* **Collected data entries**
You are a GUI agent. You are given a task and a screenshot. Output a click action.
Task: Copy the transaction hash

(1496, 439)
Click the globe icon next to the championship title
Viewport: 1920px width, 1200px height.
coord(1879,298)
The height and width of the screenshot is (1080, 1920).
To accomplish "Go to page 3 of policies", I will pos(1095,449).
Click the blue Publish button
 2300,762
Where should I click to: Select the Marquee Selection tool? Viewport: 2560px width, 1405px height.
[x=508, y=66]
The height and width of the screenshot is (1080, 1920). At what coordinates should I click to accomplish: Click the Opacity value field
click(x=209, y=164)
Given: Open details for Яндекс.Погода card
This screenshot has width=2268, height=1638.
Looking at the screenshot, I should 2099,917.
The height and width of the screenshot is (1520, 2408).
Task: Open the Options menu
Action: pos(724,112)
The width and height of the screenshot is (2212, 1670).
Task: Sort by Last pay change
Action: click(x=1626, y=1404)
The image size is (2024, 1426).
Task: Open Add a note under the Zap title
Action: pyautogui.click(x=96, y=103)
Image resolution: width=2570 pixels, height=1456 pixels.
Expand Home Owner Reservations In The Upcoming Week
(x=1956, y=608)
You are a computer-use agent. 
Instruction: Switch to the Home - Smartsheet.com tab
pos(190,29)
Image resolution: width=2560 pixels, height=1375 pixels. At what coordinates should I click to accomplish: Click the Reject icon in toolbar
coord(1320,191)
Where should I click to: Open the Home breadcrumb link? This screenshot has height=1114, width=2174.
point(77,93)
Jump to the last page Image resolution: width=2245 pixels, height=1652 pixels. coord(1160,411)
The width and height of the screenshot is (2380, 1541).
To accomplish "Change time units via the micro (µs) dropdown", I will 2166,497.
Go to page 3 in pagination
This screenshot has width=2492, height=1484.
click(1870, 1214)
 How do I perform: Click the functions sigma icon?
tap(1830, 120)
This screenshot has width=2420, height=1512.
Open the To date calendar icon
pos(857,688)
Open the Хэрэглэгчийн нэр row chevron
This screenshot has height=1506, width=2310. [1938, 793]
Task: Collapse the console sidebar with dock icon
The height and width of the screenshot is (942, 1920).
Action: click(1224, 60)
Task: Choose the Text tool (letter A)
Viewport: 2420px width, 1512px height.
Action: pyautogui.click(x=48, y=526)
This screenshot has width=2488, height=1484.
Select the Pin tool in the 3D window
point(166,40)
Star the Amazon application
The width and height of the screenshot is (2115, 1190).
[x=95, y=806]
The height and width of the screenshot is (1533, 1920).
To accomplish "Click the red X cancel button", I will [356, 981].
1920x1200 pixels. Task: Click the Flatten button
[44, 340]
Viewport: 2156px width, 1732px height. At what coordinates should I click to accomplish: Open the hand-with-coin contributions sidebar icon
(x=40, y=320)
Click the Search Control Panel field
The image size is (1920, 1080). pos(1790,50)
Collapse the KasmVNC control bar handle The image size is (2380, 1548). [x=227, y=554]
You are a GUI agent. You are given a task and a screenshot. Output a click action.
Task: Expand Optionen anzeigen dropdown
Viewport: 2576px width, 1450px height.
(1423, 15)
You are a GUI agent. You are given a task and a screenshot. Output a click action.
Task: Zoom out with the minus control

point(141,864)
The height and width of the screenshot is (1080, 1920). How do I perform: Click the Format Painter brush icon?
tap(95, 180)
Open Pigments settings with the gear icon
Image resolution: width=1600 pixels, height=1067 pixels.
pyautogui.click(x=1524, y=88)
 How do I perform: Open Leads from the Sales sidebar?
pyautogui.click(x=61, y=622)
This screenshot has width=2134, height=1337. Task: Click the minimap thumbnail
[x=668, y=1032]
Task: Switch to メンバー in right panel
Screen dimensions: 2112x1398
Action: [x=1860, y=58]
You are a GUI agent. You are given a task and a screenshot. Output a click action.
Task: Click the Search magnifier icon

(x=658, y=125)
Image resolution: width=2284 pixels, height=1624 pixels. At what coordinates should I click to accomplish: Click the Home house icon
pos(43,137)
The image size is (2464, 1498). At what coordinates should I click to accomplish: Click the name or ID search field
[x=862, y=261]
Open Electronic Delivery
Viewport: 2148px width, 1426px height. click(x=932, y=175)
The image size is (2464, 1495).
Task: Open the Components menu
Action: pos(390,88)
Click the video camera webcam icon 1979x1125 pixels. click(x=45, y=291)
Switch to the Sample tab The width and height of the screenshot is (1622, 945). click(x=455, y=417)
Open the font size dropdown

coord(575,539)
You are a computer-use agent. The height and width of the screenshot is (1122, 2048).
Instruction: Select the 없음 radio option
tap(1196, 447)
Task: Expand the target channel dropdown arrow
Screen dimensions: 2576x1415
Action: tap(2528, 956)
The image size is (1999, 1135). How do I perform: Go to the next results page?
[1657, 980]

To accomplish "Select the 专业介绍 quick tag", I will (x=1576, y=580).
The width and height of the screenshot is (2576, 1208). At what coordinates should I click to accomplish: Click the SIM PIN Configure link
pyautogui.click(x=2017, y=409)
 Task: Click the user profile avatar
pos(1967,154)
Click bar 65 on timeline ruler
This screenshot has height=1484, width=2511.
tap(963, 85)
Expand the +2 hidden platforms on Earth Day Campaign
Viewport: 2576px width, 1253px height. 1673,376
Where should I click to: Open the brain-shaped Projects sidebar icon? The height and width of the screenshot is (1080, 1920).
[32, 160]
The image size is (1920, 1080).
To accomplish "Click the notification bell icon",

* **YOUR INSTRUCTIONS**
Could you reproduce every record exactly as written?

* **YOUR SOLUTION**
You are a GUI agent. You are given a task and a screenshot. Output a click action.
Task: Copy the transaction hash

(1496, 439)
Click the globe icon next to the championship title
Viewport: 1920px width, 1200px height.
coord(1879,298)
The height and width of the screenshot is (1080, 1920).
To accomplish "Go to page 3 of policies", I will pos(1095,449).
Click the blue Publish button
 2300,762
Where should I click to: Select the Marquee Selection tool? Viewport: 2560px width, 1405px height.
[x=508, y=66]
The height and width of the screenshot is (1080, 1920). At what coordinates should I click to accomplish: Click the Opacity value field
click(x=209, y=164)
Given: Open details for Яндекс.Погода card
This screenshot has width=2268, height=1638.
Looking at the screenshot, I should 2099,917.
The height and width of the screenshot is (1520, 2408).
Task: Open the Options menu
Action: pos(724,112)
The width and height of the screenshot is (2212, 1670).
Task: Sort by Last pay change
Action: click(x=1626, y=1404)
The image size is (2024, 1426).
Task: Open Add a note under the Zap title
Action: pyautogui.click(x=96, y=103)
Image resolution: width=2570 pixels, height=1456 pixels.
Expand Home Owner Reservations In The Upcoming Week
(x=1956, y=608)
You are a computer-use agent. 
Instruction: Switch to the Home - Smartsheet.com tab
pos(190,29)
Image resolution: width=2560 pixels, height=1375 pixels. At what coordinates should I click to accomplish: Click the Reject icon in toolbar
coord(1320,191)
Where should I click to: Open the Home breadcrumb link? This screenshot has height=1114, width=2174.
point(77,93)
Jump to the last page Image resolution: width=2245 pixels, height=1652 pixels. coord(1160,411)
The width and height of the screenshot is (2380, 1541).
To accomplish "Change time units via the micro (µs) dropdown", I will 2166,497.
Go to page 3 in pagination
This screenshot has width=2492, height=1484.
click(1870, 1214)
 How do I perform: Click the functions sigma icon?
tap(1830, 120)
This screenshot has width=2420, height=1512.
Open the To date calendar icon
pos(857,688)
Open the Хэрэглэгчийн нэр row chevron
This screenshot has height=1506, width=2310. [1938, 793]
Task: Collapse the console sidebar with dock icon
The height and width of the screenshot is (942, 1920).
Action: click(1224, 60)
Task: Choose the Text tool (letter A)
Viewport: 2420px width, 1512px height.
Action: pyautogui.click(x=48, y=526)
This screenshot has width=2488, height=1484.
Select the Pin tool in the 3D window
point(166,40)
Star the Amazon application
The width and height of the screenshot is (2115, 1190).
[x=95, y=806]
The height and width of the screenshot is (1533, 1920).
To accomplish "Click the red X cancel button", I will [356, 981].
1920x1200 pixels. Task: Click the Flatten button
[44, 340]
Viewport: 2156px width, 1732px height. At what coordinates should I click to accomplish: Open the hand-with-coin contributions sidebar icon
(x=40, y=320)
Click the Search Control Panel field
The image size is (1920, 1080). pos(1790,50)
Collapse the KasmVNC control bar handle The image size is (2380, 1548). [x=227, y=554]
You are a GUI agent. You are given a task and a screenshot. Output a click action.
Task: Expand Optionen anzeigen dropdown
Viewport: 2576px width, 1450px height.
(1423, 15)
You are a GUI agent. You are given a task and a screenshot. Output a click action.
Task: Zoom out with the minus control

point(141,864)
The height and width of the screenshot is (1080, 1920). How do I perform: Click the Format Painter brush icon?
tap(95, 180)
Open Pigments settings with the gear icon
Image resolution: width=1600 pixels, height=1067 pixels.
pyautogui.click(x=1524, y=88)
 How do I perform: Open Leads from the Sales sidebar?
pyautogui.click(x=61, y=622)
This screenshot has width=2134, height=1337. Task: Click the minimap thumbnail
[x=668, y=1032]
Task: Switch to メンバー in right panel
Screen dimensions: 2112x1398
Action: [x=1860, y=58]
You are a GUI agent. You are given a task and a screenshot. Output a click action.
Task: Click the Search magnifier icon

(x=658, y=125)
Image resolution: width=2284 pixels, height=1624 pixels. At what coordinates should I click to accomplish: Click the Home house icon
pos(43,137)
The image size is (2464, 1498). At what coordinates should I click to accomplish: Click the name or ID search field
[x=862, y=261]
Open Electronic Delivery
Viewport: 2148px width, 1426px height. click(x=932, y=175)
The image size is (2464, 1495).
Task: Open the Components menu
Action: pos(390,88)
Click the video camera webcam icon 1979x1125 pixels. click(x=45, y=291)
Switch to the Sample tab The width and height of the screenshot is (1622, 945). click(x=455, y=417)
Open the font size dropdown

coord(575,539)
You are a computer-use agent. The height and width of the screenshot is (1122, 2048).
Instruction: Select the 없음 radio option
tap(1196, 447)
Task: Expand the target channel dropdown arrow
Screen dimensions: 2576x1415
Action: tap(2528, 956)
The image size is (1999, 1135). How do I perform: Go to the next results page?
[1657, 980]

To accomplish "Select the 专业介绍 quick tag", I will (x=1576, y=580).
The width and height of the screenshot is (2576, 1208). At what coordinates should I click to accomplish: Click the SIM PIN Configure link
pyautogui.click(x=2017, y=409)
 Task: Click the user profile avatar
pos(1967,154)
Click bar 65 on timeline ruler
This screenshot has height=1484, width=2511.
tap(963, 85)
Expand the +2 hidden platforms on Earth Day Campaign
Viewport: 2576px width, 1253px height. 1673,376
Where should I click to: Open the brain-shaped Projects sidebar icon? The height and width of the screenshot is (1080, 1920).
[32, 160]
The image size is (1920, 1080).
To accomplish "Click the notification bell icon",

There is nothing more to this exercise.